Big Finish have been producing audio plays based on
Doctor Who
since 1999, but it isn’t until 2001 that Paul McGann makes his first appearance as the Eighth Doctor, for the first time since the 1996
Television Movie
. For a long period his main travelling companion is Charley Pollard, who stays with him until December 2007. In 2006, however, Big Finish made a new series of Eighth Doctor plays for BBC Radio 7, and for this they needed a new companion. Enter Lucie Miller…
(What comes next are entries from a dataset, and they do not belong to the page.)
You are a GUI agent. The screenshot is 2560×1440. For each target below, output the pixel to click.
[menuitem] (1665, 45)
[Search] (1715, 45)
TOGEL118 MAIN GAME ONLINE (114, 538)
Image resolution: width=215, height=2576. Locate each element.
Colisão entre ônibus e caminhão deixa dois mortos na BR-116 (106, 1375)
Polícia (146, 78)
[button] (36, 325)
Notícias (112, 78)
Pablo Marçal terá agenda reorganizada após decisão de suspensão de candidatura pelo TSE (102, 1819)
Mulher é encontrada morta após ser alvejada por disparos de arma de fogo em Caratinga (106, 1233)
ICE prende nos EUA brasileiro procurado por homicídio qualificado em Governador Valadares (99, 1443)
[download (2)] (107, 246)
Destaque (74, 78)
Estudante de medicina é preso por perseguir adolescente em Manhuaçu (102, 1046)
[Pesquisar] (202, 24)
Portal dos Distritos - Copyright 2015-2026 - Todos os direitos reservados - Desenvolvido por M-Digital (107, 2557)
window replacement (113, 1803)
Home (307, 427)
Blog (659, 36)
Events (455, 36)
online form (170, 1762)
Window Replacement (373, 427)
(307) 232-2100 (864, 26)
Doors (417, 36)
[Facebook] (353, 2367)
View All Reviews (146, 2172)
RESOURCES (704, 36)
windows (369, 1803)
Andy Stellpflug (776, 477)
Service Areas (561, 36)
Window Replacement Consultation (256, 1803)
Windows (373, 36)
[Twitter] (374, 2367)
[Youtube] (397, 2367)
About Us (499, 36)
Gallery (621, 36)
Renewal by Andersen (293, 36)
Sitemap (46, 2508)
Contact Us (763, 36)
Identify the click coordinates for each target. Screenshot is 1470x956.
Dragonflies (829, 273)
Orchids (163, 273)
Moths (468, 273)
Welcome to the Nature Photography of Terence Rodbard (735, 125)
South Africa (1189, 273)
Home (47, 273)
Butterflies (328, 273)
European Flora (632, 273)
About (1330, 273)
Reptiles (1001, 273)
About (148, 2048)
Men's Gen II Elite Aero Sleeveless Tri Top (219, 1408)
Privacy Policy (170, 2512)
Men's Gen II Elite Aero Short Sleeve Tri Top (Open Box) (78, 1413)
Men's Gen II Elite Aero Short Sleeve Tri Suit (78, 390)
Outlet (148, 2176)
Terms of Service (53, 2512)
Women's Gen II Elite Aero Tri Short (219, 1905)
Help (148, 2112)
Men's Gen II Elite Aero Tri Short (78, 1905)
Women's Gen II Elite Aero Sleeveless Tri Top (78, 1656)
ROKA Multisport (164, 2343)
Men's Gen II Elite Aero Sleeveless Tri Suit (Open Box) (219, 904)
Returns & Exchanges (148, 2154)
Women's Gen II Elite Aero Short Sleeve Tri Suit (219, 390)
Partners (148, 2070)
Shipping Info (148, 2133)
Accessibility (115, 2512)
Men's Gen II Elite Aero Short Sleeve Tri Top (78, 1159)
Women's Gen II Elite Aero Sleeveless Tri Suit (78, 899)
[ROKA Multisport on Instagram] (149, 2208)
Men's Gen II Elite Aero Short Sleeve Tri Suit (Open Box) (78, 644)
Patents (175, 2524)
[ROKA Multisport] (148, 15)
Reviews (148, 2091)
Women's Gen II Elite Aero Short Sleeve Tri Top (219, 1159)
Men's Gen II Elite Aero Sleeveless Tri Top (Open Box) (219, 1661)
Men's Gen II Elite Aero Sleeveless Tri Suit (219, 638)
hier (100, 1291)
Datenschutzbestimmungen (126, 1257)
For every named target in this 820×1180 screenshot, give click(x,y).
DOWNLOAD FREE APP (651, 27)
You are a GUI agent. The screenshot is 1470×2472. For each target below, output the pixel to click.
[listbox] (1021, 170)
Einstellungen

In many respects, because she appears in a co-production with the BBC and is featured in adventures broadcast by the BBC, Lucie carries with her a degree of ‘canonicity’. She is as close as the Eighth Doctor gets to having an officially recognised companion (although, like every other companion created for the Expanded Universe she hasn’t been referenced on television), and as such it is to her we turn the spotlight next.

 

Lucie Miller

Sheridan Smith
(
Blood of the Daleks
to
To the Death
)

 

Both Lucie’s arrival and first scene are not too dissimilar to those of Donna Noble in the television stories
Doomsday
and
The Runaway Bride
. (An unintentional coincidence it turns out, as told by author Steve Lyons, who knew nothing of Donna’s first scene until he saw
The Runaway Bride
, which was transmitted barely a week before episode one of
Blood of the Daleks
in December 2006.) Lucie appears suddenly in the TARDIS, with no idea how she got there. She thinks the Doctor has kidnapped her, although he claims himself innocent. As it turns out, she does know why she is there. She makes a slip by calling the Doctor a Time Lord before he reveals this fact to her, at which point the Doctor recognises a perception filter placed around her, to block out some of her memories (a trick Time Lords often use). She tells him that the Time Lords sent her to him for protection, because she saw ‘something’ that she can’t remember. It takes a while for Lucie to warm to the Doctor, who she thinks is a ‘patronising git’, and only stays with him because she has no choice. But she does promise him that she will leave at the earliest opportunity, something the Doctor looks forward to.